[Stored entries]

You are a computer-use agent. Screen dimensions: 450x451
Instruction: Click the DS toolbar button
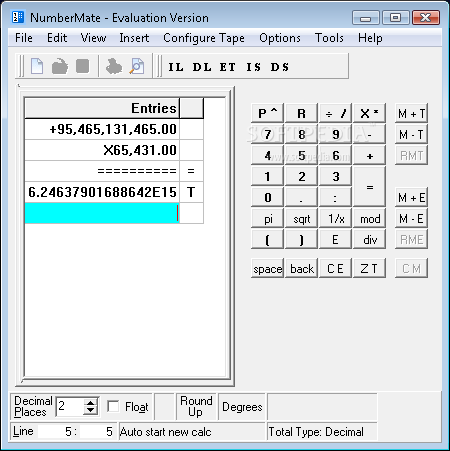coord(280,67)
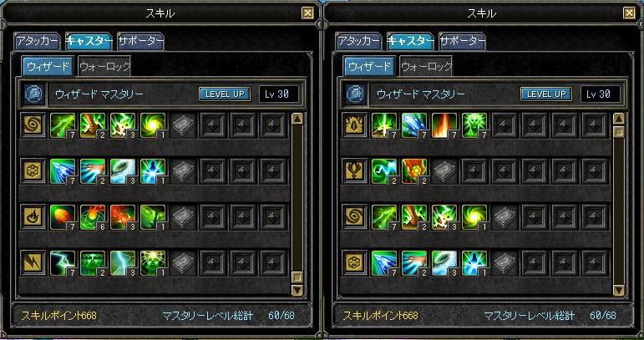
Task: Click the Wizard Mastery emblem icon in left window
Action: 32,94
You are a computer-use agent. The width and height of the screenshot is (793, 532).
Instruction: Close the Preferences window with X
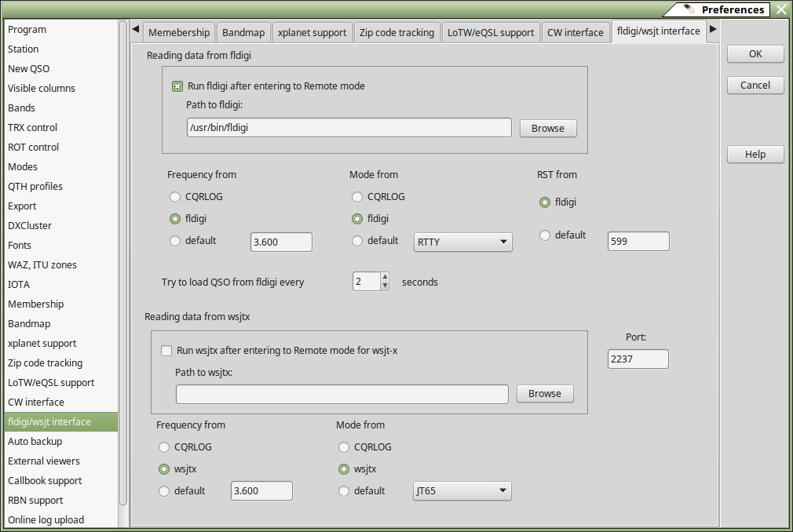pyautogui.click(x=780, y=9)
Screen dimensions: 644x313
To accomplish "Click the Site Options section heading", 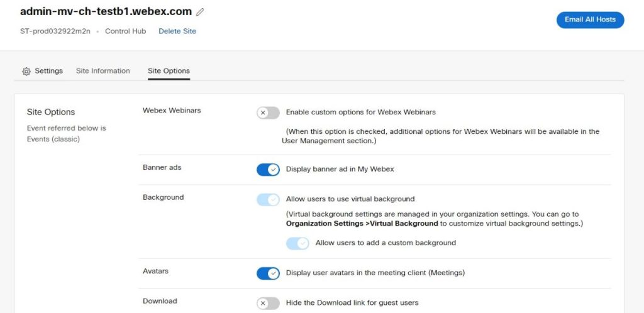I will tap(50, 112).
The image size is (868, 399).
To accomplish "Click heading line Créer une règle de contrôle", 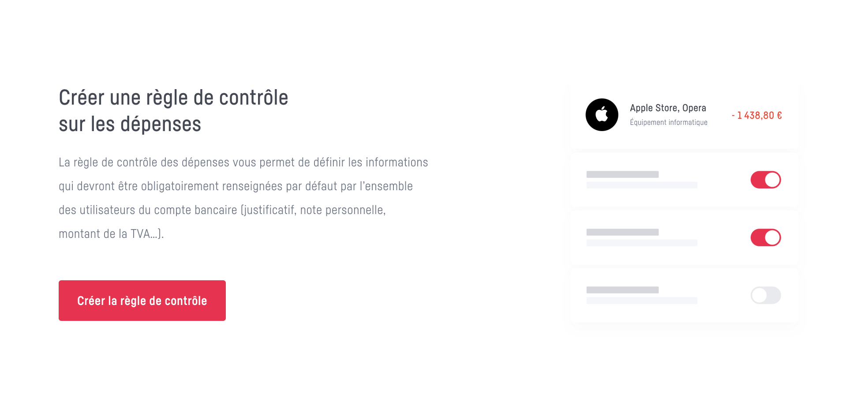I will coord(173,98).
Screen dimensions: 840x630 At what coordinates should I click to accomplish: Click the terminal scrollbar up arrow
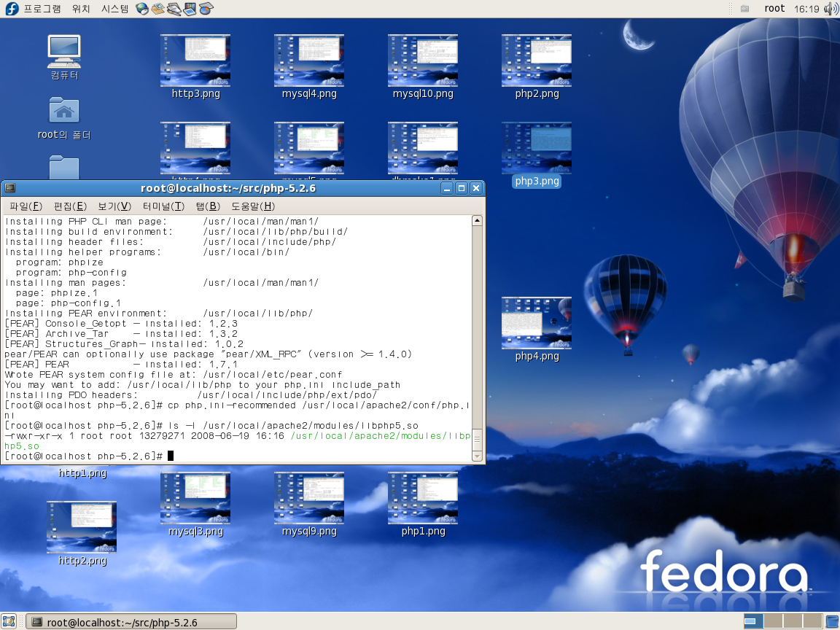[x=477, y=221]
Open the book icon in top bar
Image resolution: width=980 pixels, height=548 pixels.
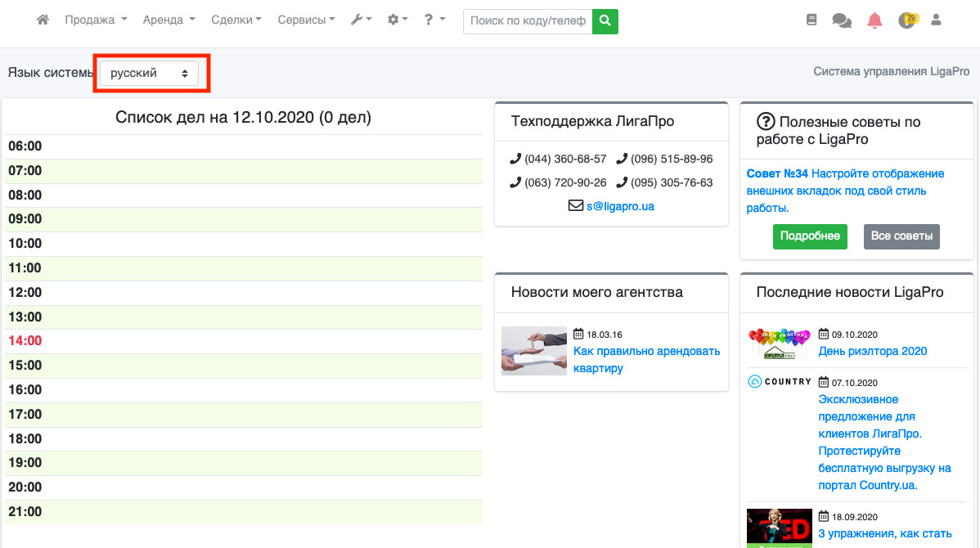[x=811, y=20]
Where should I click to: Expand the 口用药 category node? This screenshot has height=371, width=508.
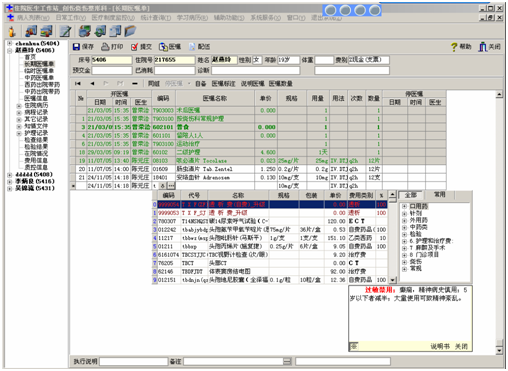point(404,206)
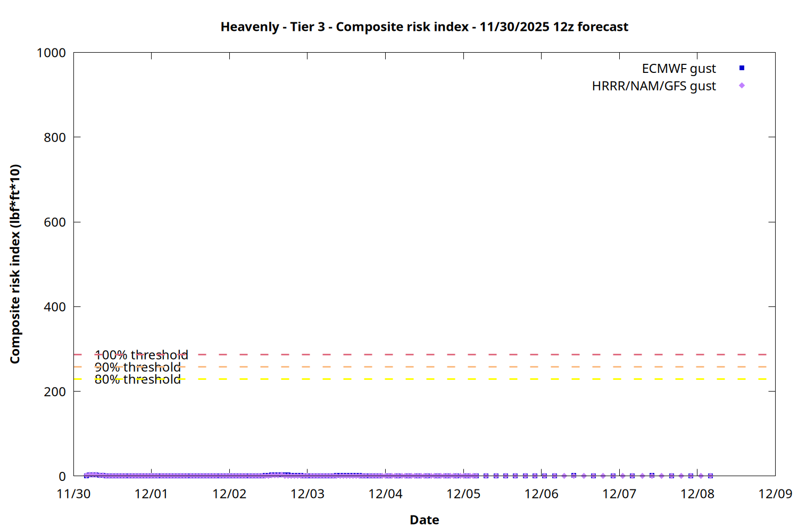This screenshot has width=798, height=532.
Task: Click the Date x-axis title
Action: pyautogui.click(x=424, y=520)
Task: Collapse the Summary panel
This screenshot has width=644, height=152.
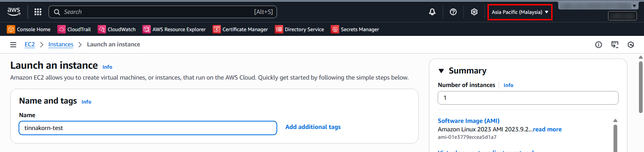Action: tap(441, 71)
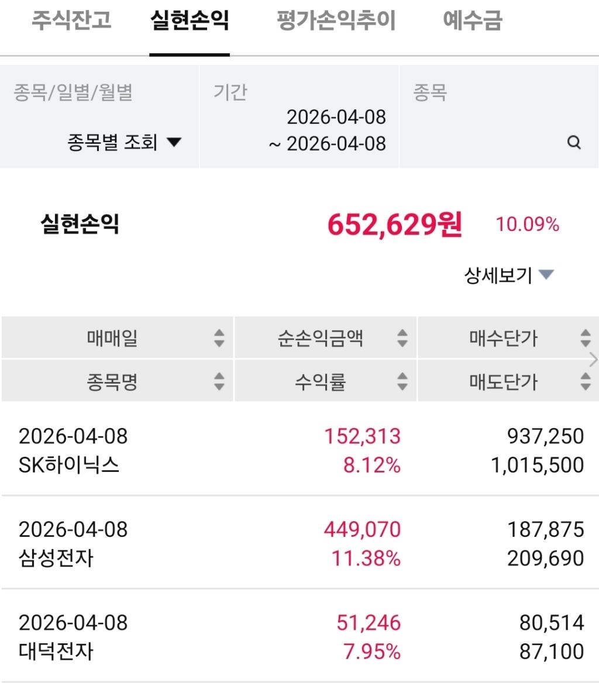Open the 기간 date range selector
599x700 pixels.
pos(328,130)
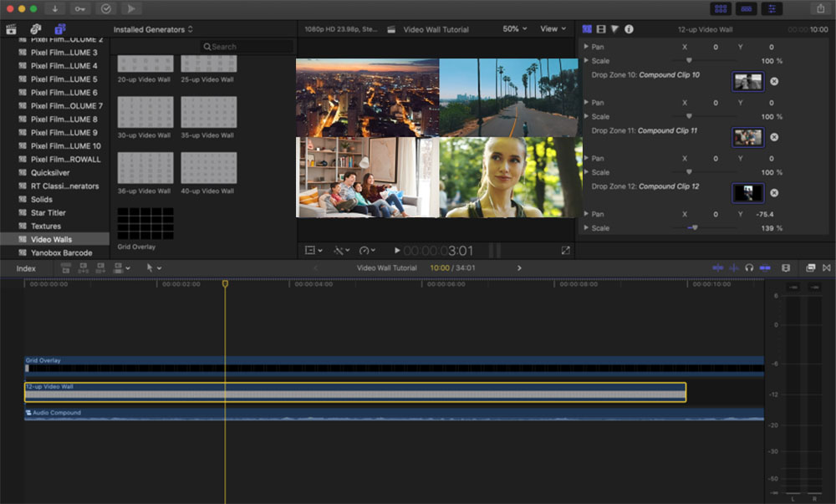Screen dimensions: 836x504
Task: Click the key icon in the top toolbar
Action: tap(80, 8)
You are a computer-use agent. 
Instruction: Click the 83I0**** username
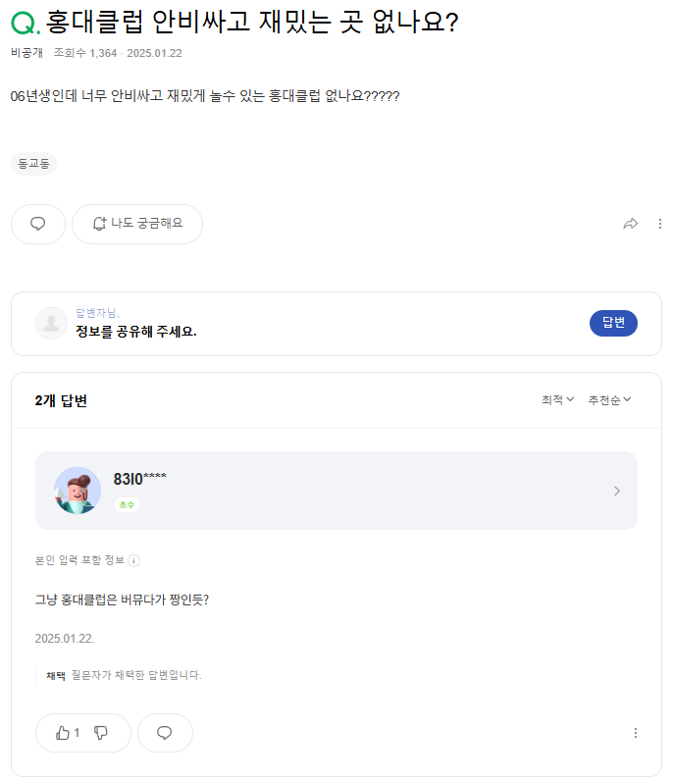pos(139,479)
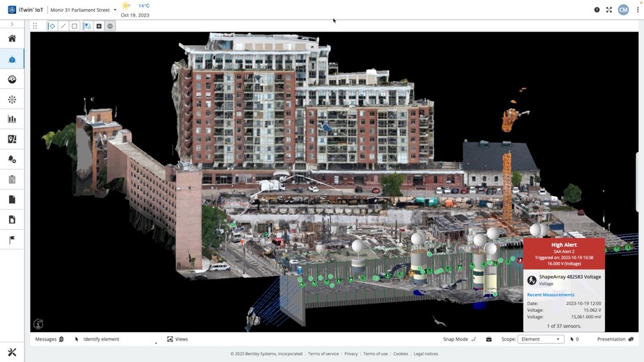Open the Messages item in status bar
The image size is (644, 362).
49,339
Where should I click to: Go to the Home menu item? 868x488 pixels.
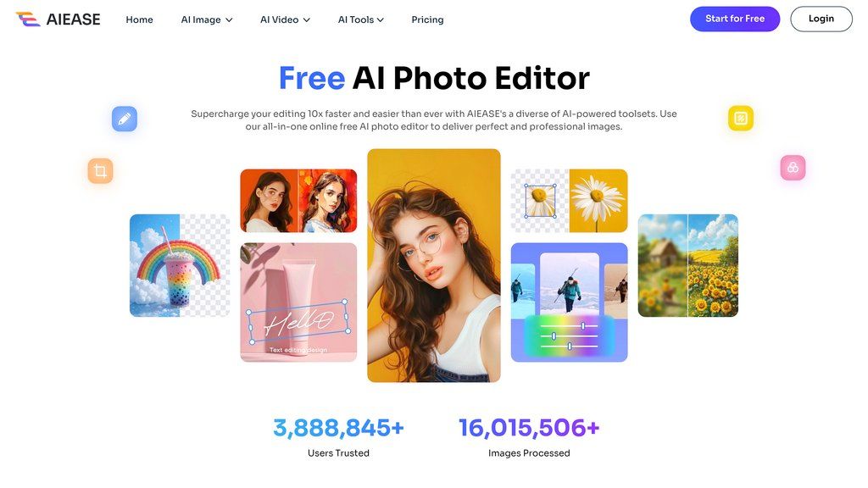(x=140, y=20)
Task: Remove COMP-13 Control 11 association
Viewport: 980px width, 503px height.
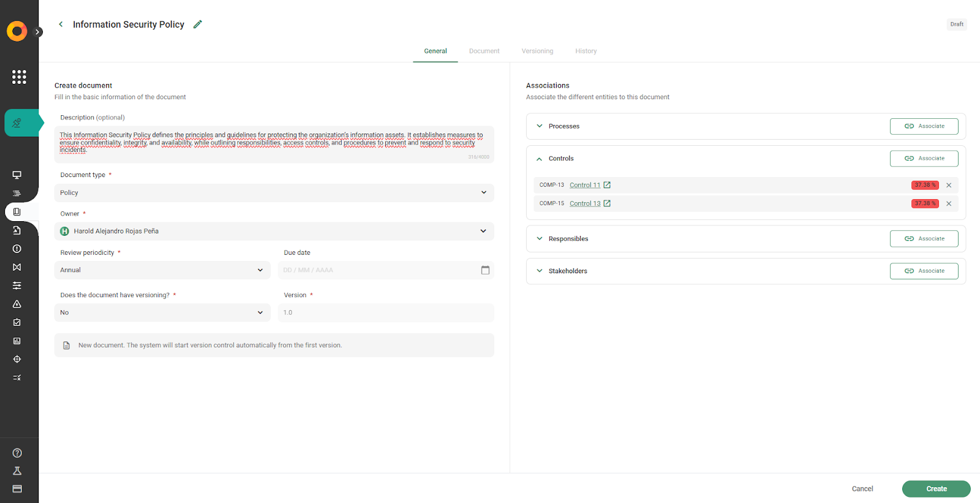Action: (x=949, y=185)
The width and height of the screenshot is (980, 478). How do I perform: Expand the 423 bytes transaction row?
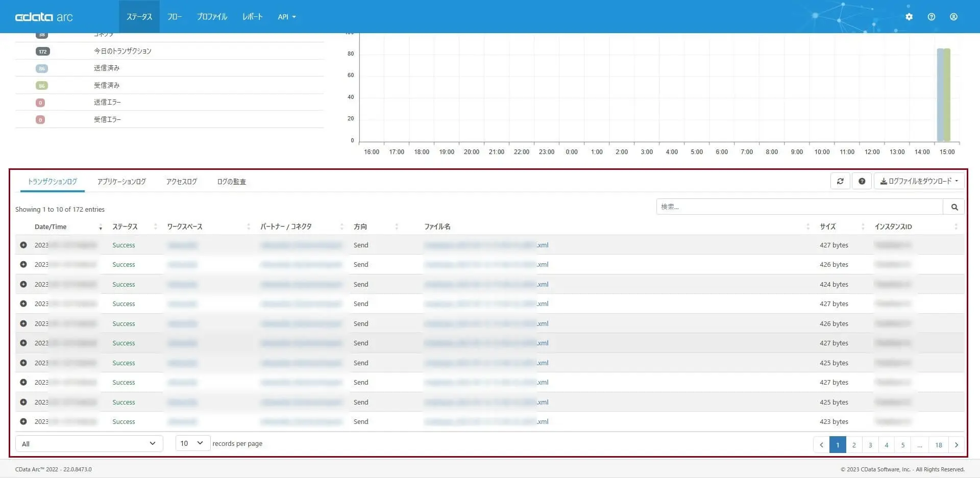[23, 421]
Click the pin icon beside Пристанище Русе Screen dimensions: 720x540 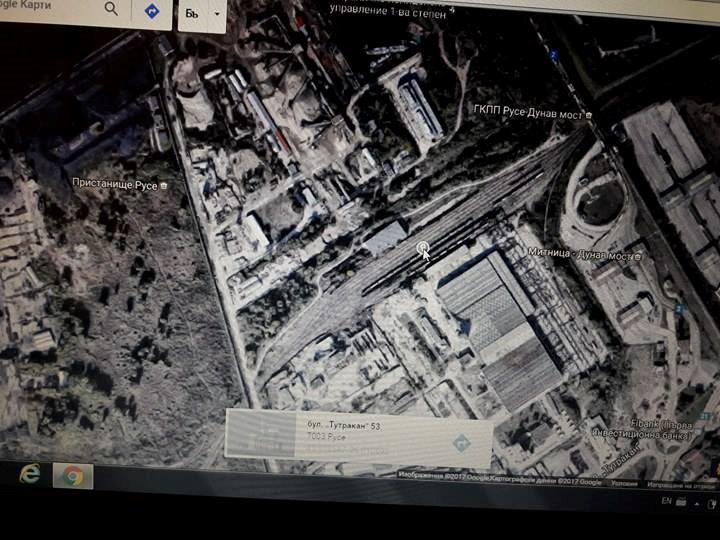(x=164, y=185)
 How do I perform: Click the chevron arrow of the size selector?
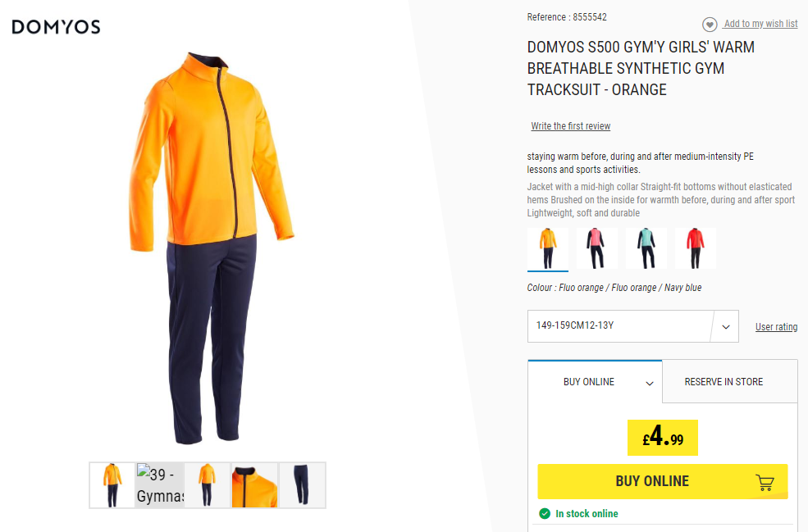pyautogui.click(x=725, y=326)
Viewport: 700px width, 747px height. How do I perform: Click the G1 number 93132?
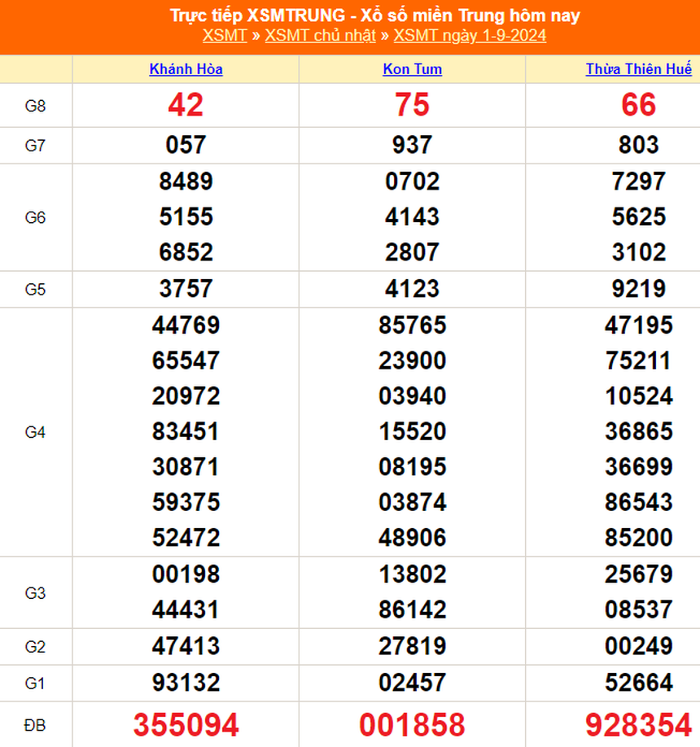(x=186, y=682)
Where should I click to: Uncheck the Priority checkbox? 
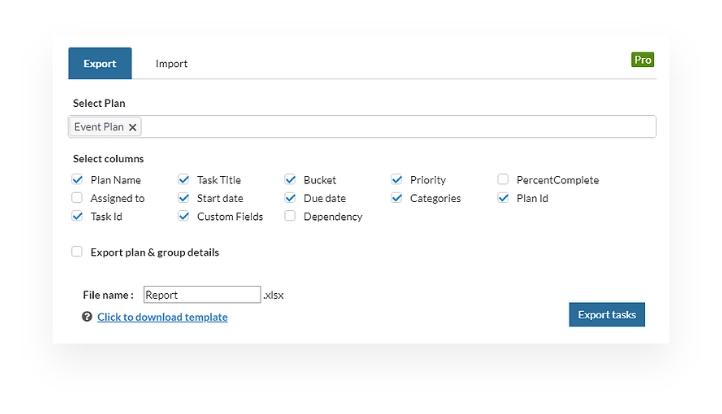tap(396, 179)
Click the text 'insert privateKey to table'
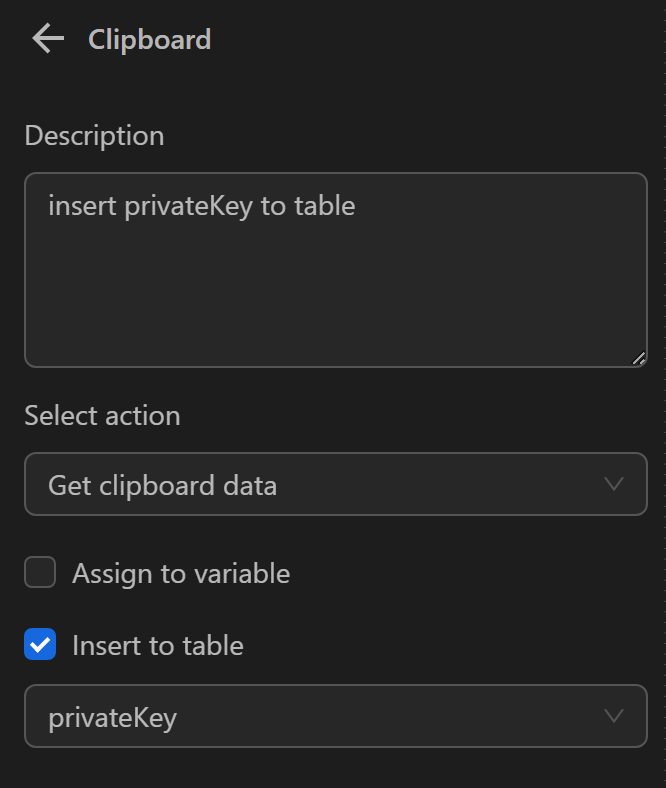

Task objective =>
Lines containing "agent" in the records above: how many are there? Give only the number.

Response to this exercise =>
3